======== EXERCISE MATERIALS

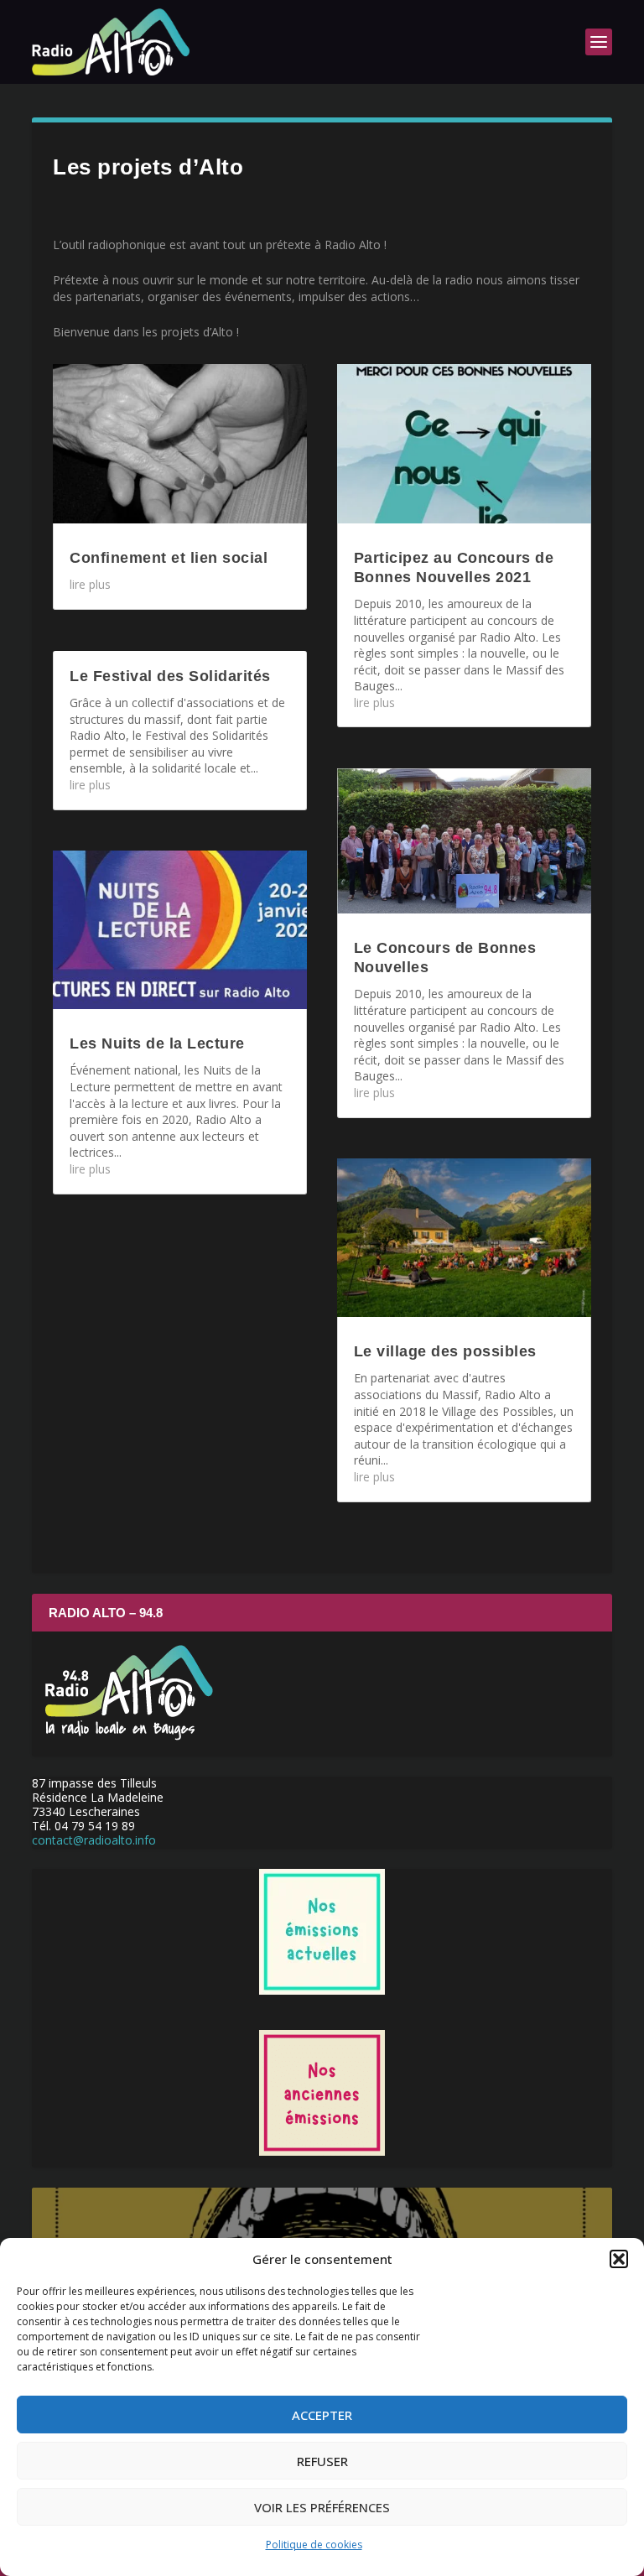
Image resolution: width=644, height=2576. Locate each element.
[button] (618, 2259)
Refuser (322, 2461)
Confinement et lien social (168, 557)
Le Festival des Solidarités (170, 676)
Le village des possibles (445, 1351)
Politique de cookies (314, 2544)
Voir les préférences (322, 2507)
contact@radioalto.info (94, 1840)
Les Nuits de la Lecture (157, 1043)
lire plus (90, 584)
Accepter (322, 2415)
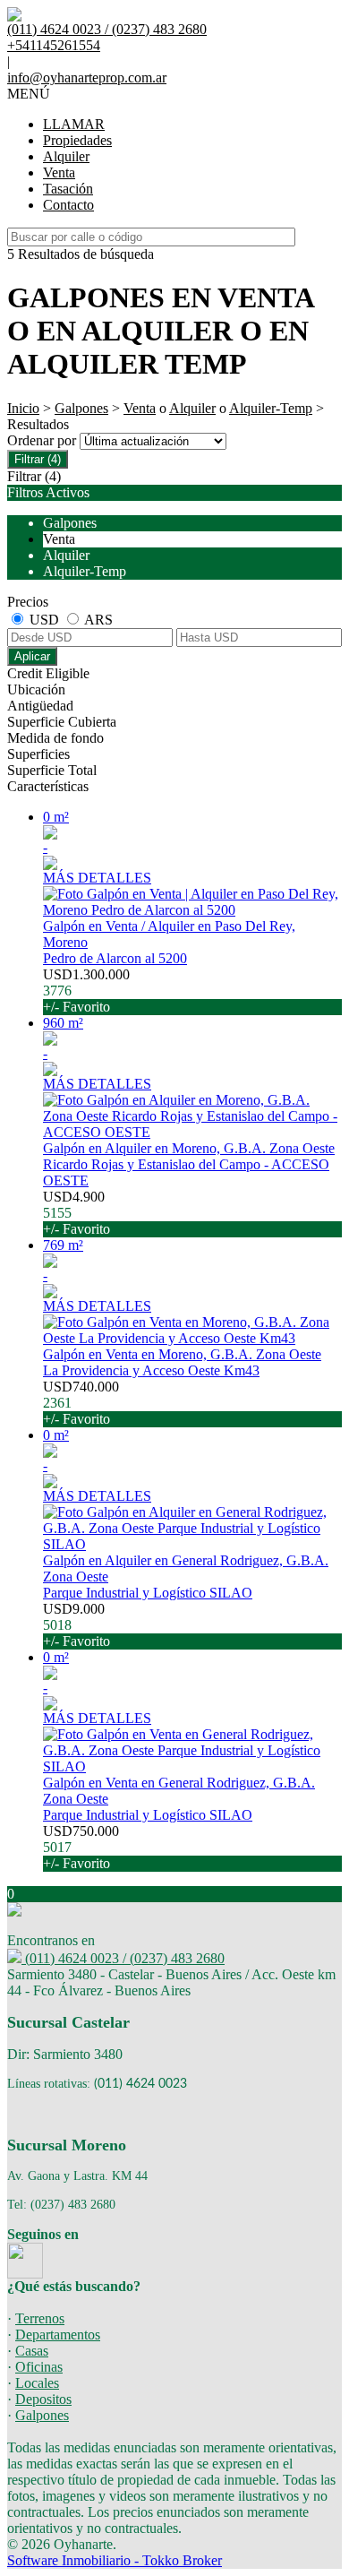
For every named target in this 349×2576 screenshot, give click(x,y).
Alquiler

================

▸ **PROBLEM**
After locating the line with "[button] (618, 2259)" above, return that line and every later line through the one with "Les Nuits de la Lecture (157, 1043)", word for word and with nothing else.

▸ **RESPONSE AREA**
[button] (618, 2259)
Refuser (322, 2461)
Confinement et lien social (168, 557)
Le Festival des Solidarités (170, 676)
Le village des possibles (445, 1351)
Politique de cookies (314, 2544)
Voir les préférences (322, 2507)
contact@radioalto.info (94, 1840)
Les Nuits de la Lecture (157, 1043)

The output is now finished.